(INFORMATION SUPPLIED)

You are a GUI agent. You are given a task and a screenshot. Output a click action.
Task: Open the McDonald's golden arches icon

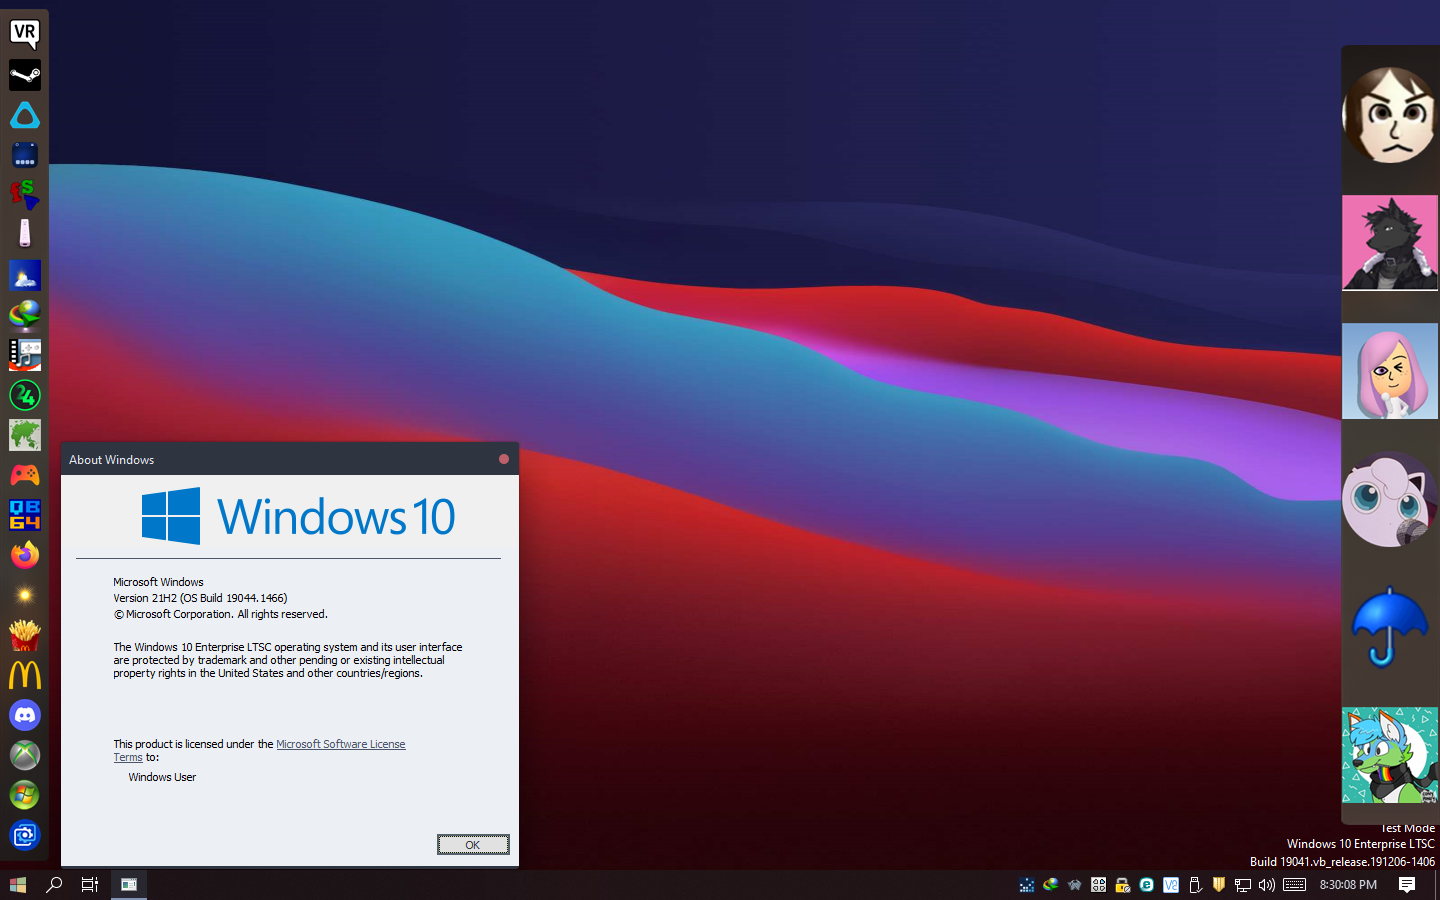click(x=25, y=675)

(End INFORMATION SUPPLIED)
(INFORMATION SUPPLIED)

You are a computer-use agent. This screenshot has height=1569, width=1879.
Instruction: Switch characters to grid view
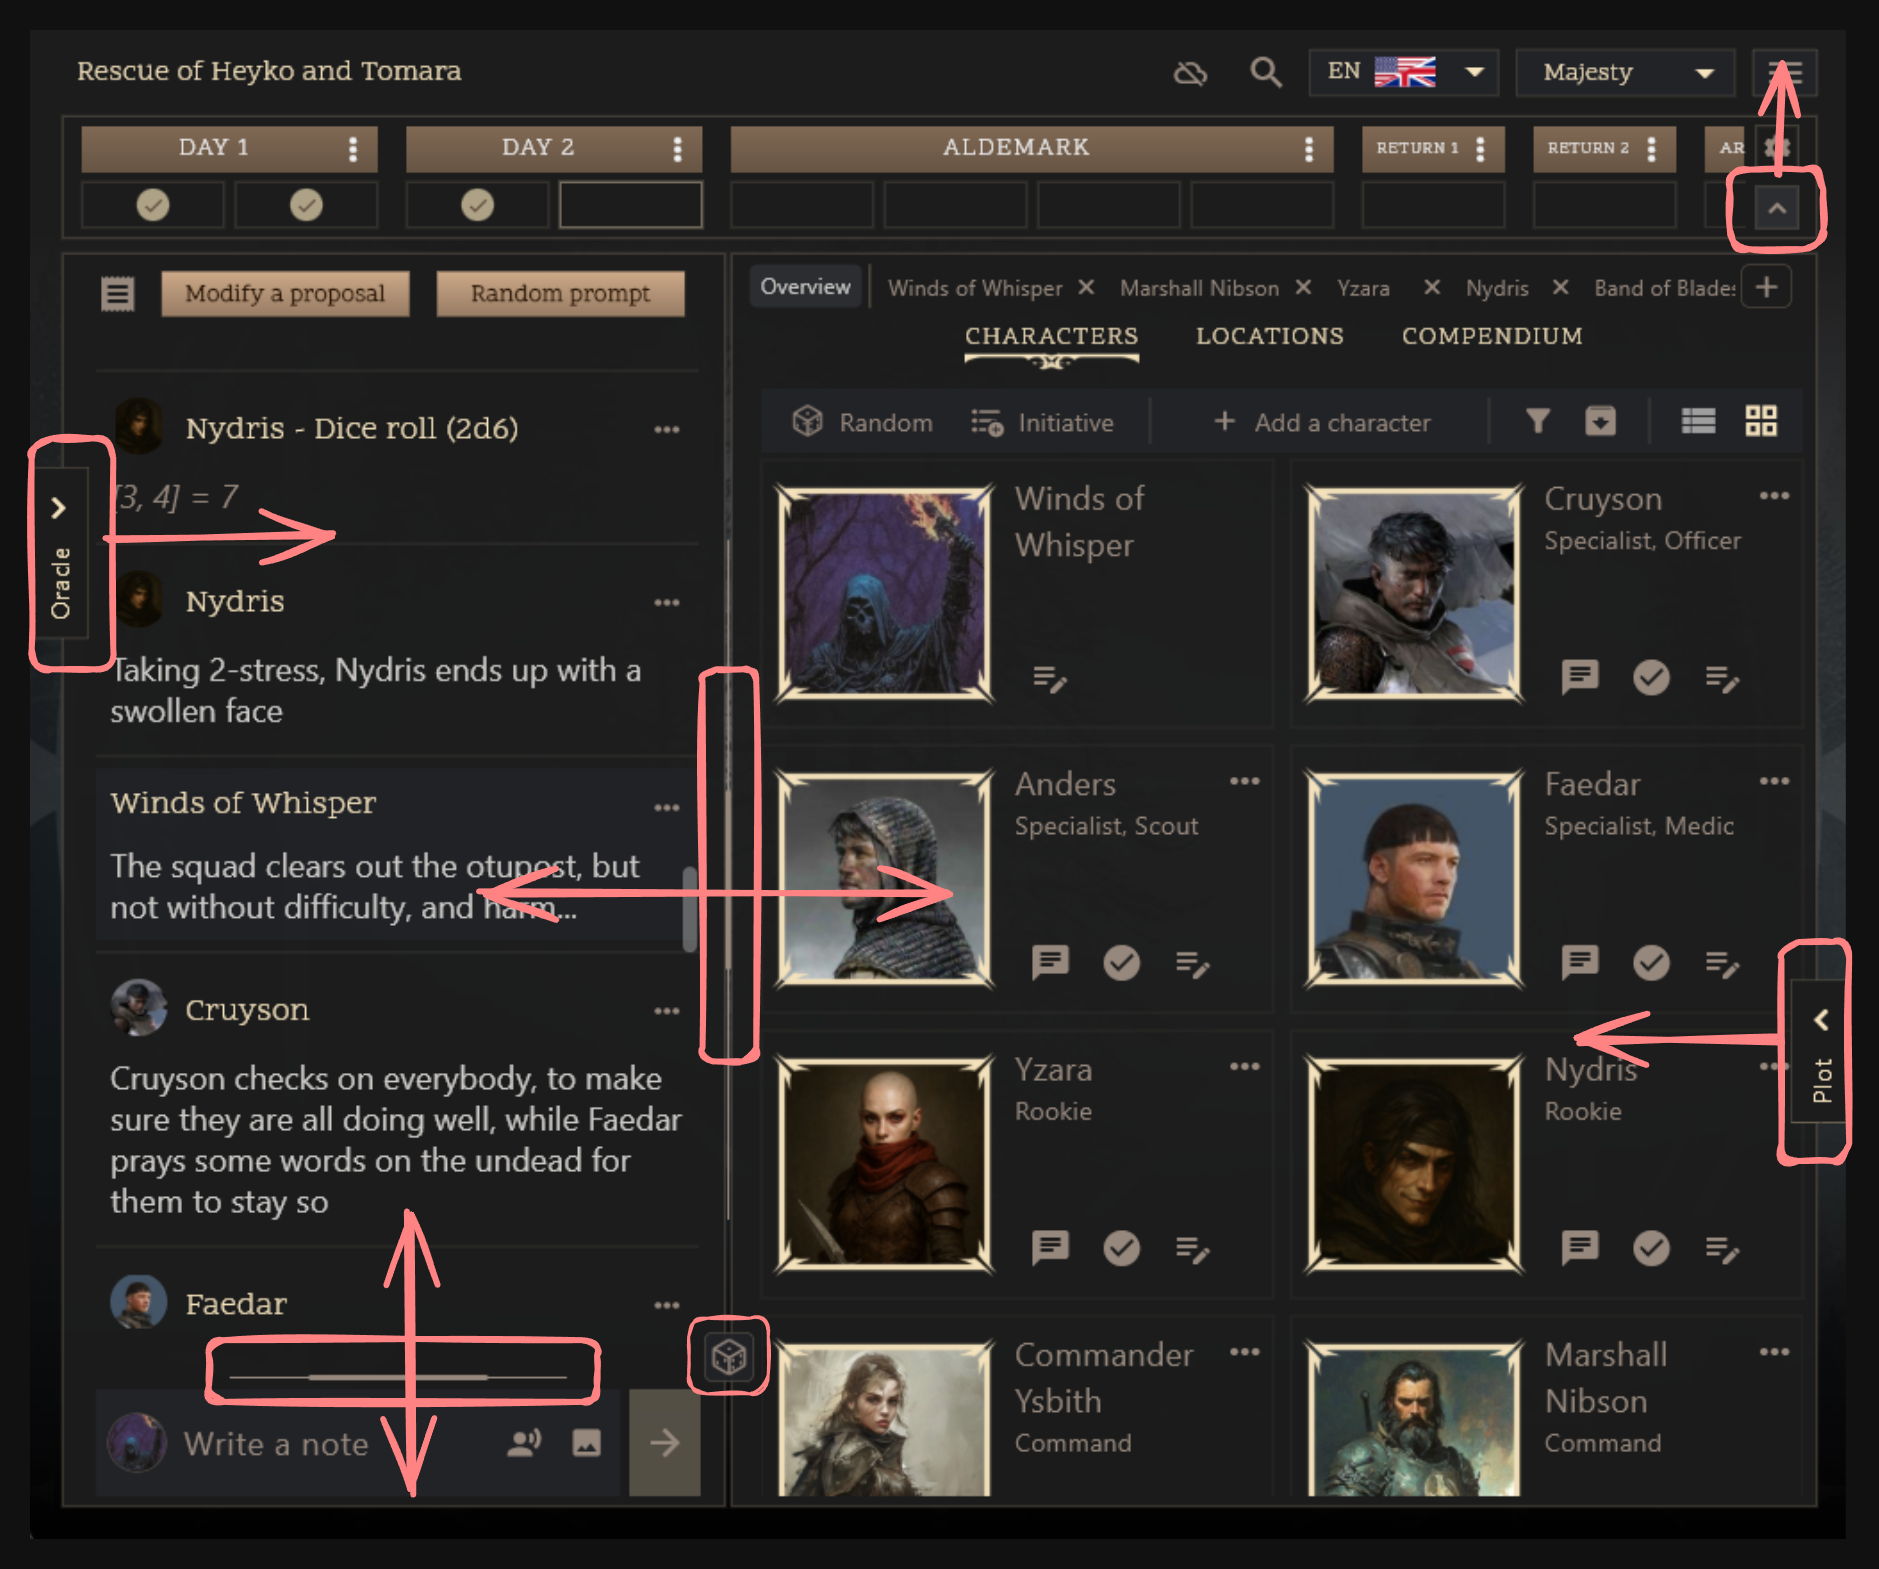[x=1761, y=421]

(End INFORMATION SUPPLIED)

**EXERCISE REQUIREMENTS:** For every line of the entries holding the string "agent", add one to a tally; give the final figure only.

**ANSWER AREA:** 2